By developing relationships with their portfolio companies and fostering their growth, the company will be able to take advantage of in-network synergies and develop an understanding of this complicated consumer market that could end up being priceless.
An investment that CRZ made last year in Eureka Management Services, operators of Oakland, CA based Magnolia dispensary, gave Eureka the funding to build a test kitchen at the Magnolia site. The dispensary has been serving legal Oakland patients for many years and its proprietors are notable and well-liked members of the community who have been fighting for legal use since furnishing people with cannabis medicine was a form of civil disobedience.

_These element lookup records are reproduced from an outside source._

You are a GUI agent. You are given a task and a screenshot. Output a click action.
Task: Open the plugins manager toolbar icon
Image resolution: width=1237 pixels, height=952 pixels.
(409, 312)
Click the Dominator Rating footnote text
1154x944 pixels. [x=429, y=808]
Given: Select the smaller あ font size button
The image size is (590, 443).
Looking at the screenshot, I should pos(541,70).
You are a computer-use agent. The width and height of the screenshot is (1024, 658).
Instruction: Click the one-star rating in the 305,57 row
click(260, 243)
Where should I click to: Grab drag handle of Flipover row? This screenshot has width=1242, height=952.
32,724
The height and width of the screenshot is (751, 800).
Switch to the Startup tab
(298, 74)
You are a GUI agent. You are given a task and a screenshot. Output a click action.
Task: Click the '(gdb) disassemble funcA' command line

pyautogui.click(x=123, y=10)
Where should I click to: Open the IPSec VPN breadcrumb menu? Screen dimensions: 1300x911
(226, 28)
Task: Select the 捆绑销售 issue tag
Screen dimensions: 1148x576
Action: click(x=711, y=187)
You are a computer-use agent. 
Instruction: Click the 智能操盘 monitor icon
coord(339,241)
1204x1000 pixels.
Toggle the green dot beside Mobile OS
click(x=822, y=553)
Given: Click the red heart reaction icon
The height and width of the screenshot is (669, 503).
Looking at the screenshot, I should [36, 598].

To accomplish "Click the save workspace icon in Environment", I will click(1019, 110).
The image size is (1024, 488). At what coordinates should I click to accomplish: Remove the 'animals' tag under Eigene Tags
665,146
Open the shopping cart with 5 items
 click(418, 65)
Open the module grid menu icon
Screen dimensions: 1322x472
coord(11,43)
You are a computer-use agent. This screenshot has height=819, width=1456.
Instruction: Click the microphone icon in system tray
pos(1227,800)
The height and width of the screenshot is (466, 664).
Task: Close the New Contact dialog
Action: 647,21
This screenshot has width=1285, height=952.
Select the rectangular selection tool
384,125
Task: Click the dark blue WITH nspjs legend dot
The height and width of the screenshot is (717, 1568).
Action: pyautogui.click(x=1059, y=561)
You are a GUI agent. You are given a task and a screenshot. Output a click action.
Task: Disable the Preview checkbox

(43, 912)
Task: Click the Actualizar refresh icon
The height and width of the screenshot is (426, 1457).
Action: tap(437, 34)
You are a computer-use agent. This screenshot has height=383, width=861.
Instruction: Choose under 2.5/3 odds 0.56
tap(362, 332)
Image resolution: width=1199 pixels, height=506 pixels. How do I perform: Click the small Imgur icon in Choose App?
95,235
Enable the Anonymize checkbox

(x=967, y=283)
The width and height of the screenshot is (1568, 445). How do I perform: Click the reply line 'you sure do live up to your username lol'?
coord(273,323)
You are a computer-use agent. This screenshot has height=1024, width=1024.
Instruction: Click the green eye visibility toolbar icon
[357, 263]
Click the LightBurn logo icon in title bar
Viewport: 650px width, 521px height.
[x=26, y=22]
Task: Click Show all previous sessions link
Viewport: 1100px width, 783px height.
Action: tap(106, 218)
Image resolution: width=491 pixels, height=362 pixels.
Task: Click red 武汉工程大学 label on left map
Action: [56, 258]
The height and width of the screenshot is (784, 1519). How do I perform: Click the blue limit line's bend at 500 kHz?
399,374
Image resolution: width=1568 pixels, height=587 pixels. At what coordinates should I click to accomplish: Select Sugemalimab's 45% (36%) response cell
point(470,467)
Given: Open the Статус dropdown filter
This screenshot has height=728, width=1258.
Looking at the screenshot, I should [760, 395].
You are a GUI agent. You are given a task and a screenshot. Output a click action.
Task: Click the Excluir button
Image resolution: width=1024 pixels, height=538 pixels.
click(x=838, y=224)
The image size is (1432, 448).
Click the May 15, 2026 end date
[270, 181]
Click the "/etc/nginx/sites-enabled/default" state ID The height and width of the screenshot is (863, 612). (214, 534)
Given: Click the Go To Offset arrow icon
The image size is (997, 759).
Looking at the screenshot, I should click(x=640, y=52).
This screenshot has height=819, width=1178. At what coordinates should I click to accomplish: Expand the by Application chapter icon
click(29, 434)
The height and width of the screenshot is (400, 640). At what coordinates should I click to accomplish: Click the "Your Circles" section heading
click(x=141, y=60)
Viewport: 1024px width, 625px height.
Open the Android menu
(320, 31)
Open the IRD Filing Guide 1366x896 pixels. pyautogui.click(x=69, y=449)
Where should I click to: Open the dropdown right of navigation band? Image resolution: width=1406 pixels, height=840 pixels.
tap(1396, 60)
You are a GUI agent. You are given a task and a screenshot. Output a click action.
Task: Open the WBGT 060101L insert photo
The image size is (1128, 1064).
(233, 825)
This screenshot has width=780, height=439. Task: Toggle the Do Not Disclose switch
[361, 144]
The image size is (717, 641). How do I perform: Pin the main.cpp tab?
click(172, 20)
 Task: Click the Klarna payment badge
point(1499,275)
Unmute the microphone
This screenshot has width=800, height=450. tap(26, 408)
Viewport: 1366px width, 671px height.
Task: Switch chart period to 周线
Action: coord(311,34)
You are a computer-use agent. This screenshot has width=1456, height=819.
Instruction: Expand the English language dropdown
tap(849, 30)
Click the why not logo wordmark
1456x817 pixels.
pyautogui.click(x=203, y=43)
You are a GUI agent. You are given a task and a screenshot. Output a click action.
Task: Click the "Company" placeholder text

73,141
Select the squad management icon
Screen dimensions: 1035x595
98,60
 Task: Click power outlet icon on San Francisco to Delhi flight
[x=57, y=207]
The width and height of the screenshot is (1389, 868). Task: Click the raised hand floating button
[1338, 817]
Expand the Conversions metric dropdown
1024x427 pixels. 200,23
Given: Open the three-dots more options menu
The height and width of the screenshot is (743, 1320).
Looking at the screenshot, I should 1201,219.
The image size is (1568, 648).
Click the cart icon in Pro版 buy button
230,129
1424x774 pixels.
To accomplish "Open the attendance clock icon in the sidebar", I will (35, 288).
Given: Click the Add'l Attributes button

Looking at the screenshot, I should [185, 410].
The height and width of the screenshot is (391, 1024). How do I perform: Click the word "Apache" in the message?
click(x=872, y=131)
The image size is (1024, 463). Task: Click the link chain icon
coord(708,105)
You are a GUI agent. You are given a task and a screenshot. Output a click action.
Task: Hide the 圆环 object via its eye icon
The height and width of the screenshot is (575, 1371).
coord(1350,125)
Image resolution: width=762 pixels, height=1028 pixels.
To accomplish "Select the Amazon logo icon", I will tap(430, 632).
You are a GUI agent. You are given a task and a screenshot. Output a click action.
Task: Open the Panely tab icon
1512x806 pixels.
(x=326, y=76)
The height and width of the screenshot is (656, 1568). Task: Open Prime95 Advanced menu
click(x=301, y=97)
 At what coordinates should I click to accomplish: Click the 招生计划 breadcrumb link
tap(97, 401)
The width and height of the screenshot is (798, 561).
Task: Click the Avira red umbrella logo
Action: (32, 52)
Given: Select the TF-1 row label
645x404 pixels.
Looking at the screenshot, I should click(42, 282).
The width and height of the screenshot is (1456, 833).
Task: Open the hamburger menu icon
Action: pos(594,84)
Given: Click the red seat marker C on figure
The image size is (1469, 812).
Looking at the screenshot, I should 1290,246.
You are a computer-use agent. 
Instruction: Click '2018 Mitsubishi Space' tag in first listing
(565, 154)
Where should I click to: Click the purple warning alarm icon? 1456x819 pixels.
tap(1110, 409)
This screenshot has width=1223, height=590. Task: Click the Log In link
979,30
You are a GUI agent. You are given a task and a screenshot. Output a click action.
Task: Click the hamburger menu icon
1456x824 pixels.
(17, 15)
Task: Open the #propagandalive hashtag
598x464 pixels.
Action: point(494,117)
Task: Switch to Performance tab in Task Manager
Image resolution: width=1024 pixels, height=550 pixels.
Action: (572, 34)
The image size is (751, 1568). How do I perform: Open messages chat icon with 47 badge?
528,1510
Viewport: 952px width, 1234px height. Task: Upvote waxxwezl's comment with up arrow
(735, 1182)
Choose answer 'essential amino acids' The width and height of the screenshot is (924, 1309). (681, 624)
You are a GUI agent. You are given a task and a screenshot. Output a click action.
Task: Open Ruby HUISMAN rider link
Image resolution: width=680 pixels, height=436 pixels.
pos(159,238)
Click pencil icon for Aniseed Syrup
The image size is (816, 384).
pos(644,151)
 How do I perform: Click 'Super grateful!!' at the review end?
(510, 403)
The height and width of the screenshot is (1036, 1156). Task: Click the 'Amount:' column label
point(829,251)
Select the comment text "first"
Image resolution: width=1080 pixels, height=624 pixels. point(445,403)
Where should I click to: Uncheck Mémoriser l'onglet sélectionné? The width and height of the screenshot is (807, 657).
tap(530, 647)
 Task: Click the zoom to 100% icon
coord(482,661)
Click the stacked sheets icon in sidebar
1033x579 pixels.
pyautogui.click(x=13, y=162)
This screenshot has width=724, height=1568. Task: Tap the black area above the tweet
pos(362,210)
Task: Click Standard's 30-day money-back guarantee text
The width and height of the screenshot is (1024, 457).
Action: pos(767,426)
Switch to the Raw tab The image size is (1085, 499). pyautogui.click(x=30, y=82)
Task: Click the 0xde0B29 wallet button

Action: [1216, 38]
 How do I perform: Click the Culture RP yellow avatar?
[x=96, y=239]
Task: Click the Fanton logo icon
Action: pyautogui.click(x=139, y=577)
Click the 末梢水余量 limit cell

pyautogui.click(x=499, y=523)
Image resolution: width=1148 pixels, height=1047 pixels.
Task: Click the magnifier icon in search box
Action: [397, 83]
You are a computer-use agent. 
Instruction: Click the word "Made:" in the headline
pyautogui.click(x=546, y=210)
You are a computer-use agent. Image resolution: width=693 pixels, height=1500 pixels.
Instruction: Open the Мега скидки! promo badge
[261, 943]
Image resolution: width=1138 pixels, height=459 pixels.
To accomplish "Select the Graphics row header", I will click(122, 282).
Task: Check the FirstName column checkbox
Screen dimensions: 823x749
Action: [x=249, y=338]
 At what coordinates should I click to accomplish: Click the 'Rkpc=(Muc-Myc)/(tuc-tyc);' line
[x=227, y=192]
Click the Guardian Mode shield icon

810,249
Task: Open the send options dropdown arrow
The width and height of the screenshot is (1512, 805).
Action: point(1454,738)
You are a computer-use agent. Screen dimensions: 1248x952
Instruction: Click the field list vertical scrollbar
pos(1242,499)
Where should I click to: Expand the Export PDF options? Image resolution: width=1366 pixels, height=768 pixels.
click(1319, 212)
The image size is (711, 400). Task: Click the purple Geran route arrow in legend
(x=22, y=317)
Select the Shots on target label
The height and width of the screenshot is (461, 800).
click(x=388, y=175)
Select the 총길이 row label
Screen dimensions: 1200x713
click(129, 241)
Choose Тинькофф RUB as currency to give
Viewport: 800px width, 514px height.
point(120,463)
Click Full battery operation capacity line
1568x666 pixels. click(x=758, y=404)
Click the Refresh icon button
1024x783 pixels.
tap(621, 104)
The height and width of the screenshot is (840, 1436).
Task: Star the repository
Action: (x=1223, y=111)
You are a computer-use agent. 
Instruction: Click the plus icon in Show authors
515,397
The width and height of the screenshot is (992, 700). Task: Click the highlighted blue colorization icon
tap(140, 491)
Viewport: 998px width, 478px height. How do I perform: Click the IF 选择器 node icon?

By creating an opportunity to test new products with seasoned users in a top market, CRZ has put themselves in a position to refine formulas, packaging and branding quickly. They’ve also associated themselves (and their brands) as a partner of a local establishment with deep community roots. That seems positive, given their target demographic.
Let’s See What We’ve Got Here
Brand assets can be tough to value, especially pre-revenue. The answer is usually a function of the size of the addressable market and the ability of the brand’s managers to address that market. So far, the market has a high opinion of CRZ’s collection of Cannabis brands. The 36M share company is trading around $3, for a $143M market cap.
That isn’t a bad number for a collection of assets that Lusting and his team appear to have developed for around $8 million in cash and stock.
This valuation has been freshly validated with a recent $15M bought deal financing. Those assets are unencumbered by long term debt, and the company has a strong cash position.
Curiously, SEDI filings and the company listing document show that no director or officer of CRZ are currently shareholders, and the company stock options plan has yet to award any options to executive officers. Conventional Howe St. wisdom is that management whose compensation depends on the equity price is better for a company’s market cap, but we doubt that that’s ever been shown empirically. Besides, any company that can raise 1/10 of it’s market cap in a bought deal may be better off paying management in cash.
By contrast, Canadian cannabis giant Aphria Inc. (APH.V) is in the farming business, and they are also a CRZ shareholder. They’ve grown to a $500M market cap by vertically integrating their harvests and creating consumer products that focus on consistency. Aphria has an 8.3% stake in CRZ, and had a right of first refusal on CRZ equity financings which expired when they didn’t participate in this last bought deal. Whether Aphria is interested in any particular CRZ asset or if they’re simply hedging is anyone’s guess, but the attention and participation of a market leader like the big Canadian licensed producer makes it look like CRZ must be doing something right.
Growing these brands from the ground up isn’t just the cheap way or the hard way, it’s the only way. But that doesn’t make it easy. There aren’t any national pot brands yet and, if there were, they wouldn’t be for sale.
At CRZ, all of the pieces are there. The company has a hard-working and knowledgeable team that is putting all of their assets in a position to succeed. As long as the cannabis market continues to benefit from the tailwinds of deregulation, CRZ is hoping that they’ll have made the early consumer connections that put their brands in position to become household names.